+++ ESTRATTO

La scrittura di Maurizio De Giovanni si innesta su una precisa vena drammaturgica che va oltre il naturalismo sconfinando nell’oltre-visibile e rivela una storia tenera e ambigua, misteriosa e di sfumata poesia sull’incomunicabilità, sull’incomprensione, sul rimorso, sul rimpianto, sulla morte.

Il testo drammaturgico ha una cadenza sempre sospesa, come rarefatta, secondo segni laconici carichi di uno stupore dolce e tenero, come dolce e tenero è lo sguardo dell’autore al teatro che lo fa vivere, agli attori che lo animano.

Il décor, firmato da Gianluca Amodio, è improntato al realismo d’ambiente. La scena è occupata interamente da una biblioteca, luogo di lavoro e spazio domestico teso al massimo dei suoi umori intimi, pur nell’ordine rigoroso della libreria e nella disposizione dei pochi mobili: un divano, una scrivania, un vogatore. Ma è anche “rifugio” che diventa geografia di una esclusione volontaria e perimetro di alienazione nel quale ciascun personaggio si specifica nel lucido tentativo di mettere ordine nel caos dell’esperienza psichica e personale, affermando con prepotenza le proprie ragioni. È il mondo degli affetti in cui il grande silenzio – fatto di tanti piccoli silenzi – esplode nella “parola” che pronuncia l’esistenza restituendole le sue ragioni, private e pubbliche, indissolubilmente legate. È luogo di presenze/assenze e di memoria dove ciascuno proietta i propri ricordi che si inverano, in guisa di ologrammi, su un velatino. Impalpabile diaframma, esteso a tutta scena, all’interno del quale si compie la parabola dell’esistenza nel tempo circolare che comprende le radici prime e ultime della vita.

Gli squarci lirici sono affidati alla suggestione luminosa di Marco Palmieri, tenuta sui toni caldi o su singoli riflettori circoscritti da densi coni d’ombra.

Tutto è già accaduto. Sulla scena, i personaggi entrano ed escono cercando di districare un passato che tuttora incombe tra le pareti domestiche pronte, a loro volta, – con le loro porte attraverso le quali entrano e si materiano i ricordi e quel balcone, affacciato sul Vesuvio, che pare alimentare le speranze – a divenire, da strumenti reali, simboliche realtà.

L’azione scenica è tutta imperniata su un’attenta opera di collegamento e di scansione dei diversi momenti di incontro e di dialogo che si stabiliscono, di volta in volta, nel nucleo familiare. E il senso stesso del suo svolgimento è, poi, definito dalla netta cesura che si interpone tra la gioiosità espansiva e colloquiale del primo atto e l’incombente atmosfera di mestizia che si crea e lievita, a poco a poco, nel secondo, in attesa dell’agnizione finale. La stanza vuota e ingombra di scatoloni anticipa il cambiamento e l’inizio di una “nuova vita” per tutti.

++++++
+++ ELENCO DATI

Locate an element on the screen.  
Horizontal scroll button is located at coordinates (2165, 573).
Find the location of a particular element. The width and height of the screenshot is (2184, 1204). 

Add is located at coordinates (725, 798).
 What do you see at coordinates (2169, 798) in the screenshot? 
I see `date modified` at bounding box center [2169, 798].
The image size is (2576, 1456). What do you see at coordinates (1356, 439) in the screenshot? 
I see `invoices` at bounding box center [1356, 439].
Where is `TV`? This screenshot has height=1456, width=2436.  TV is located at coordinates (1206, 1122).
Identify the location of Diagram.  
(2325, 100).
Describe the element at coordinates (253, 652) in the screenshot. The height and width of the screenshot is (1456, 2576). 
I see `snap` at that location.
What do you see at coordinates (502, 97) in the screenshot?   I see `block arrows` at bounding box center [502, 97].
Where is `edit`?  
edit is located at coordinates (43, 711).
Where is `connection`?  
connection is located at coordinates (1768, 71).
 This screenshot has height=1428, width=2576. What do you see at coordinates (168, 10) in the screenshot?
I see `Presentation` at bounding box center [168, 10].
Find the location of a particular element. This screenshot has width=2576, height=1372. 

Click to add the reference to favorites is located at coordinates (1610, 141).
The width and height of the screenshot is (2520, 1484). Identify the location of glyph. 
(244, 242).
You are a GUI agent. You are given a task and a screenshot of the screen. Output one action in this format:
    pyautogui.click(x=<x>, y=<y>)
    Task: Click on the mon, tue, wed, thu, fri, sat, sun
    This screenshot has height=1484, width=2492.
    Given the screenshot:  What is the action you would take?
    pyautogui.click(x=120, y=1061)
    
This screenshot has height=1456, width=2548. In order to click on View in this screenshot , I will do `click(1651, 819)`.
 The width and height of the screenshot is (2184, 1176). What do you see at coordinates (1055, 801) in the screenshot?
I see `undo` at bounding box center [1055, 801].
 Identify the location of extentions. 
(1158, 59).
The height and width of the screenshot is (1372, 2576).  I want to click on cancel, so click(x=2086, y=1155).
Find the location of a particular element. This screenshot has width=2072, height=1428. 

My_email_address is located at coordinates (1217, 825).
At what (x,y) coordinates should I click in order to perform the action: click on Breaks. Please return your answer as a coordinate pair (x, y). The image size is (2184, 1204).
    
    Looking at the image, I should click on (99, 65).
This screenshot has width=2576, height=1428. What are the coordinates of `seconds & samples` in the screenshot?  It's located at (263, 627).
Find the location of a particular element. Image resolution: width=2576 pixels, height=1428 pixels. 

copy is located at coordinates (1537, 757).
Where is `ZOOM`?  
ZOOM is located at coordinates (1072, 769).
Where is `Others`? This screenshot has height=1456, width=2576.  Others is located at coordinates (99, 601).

++++++

— CONSEGNE —
1. Riporta sotto forma di elenco numerato le righe di dati che vanno dall'inizio fino a quella contenente "at that location.", estremi inclusi, tralasciando le righe vuote.
2. Porta avanti il testo sullo spettacolo di Maurizio De Giovanni a partire dal punto in cui si ferma.

— RISPOSTE —
1.
1. Locate an element on the screen.  
2. Horizontal scroll button is located at coordinates (2165, 573).
3. Find the location of a particular element. The width and height of the screenshot is (2184, 1204). 
4. Add is located at coordinates (725, 798).
5.  What do you see at coordinates (2169, 798) in the screenshot? 
6. I see `date modified` at bounding box center [2169, 798].
7. The image size is (2576, 1456). What do you see at coordinates (1356, 439) in the screenshot? 
8. I see `invoices` at bounding box center [1356, 439].
9. Where is `TV`? This screenshot has height=1456, width=2436.  TV is located at coordinates (1206, 1122).
10. Identify the location of Diagram.  
11. (2325, 100).
12. Describe the element at coordinates (253, 652) in the screenshot. The height and width of the screenshot is (1456, 2576). 
13. I see `snap` at that location.

2.
Massimiliano Gallo, nel ruolo di Valerio Primic, è ricco di intensità, ma di una intensità vaga, sfumata. Splendidamente impostato sugli effetti di ritardando della battuta e sottilmente umoristico in quel suo rattrappirsi, incurvando le spalle, colora la sua interpretazione di variazioni ora comiche, con discese nell’inarticolato, ora drammatiche, in un crescendo da personaggio eduardiano. Apparentemente dimesso e disancorato dalla piatta realtà materiale, non ha contezza della vita minuta. La gestione dei problemi quotidiani è demandata alla moglie, compresa la dolorosa decisione di vendere la villa di Posillipo per sanare una situazione debitoria ormai insostenibile. Rose, la vera domina della casa che lotta per difendere il decoro, la dignità, l’affetto e la pace all’interno della sua famiglia, è interpretata da una vibrante Gaia Benassi tesa in tutto l’arco del suo virtuosismo nevrotico che si scioglie in quell’ultimo ballo, in quell’abbraccio vuoto, in cui il dolore rammendato impasta gesti e pensieri della vita che è stata.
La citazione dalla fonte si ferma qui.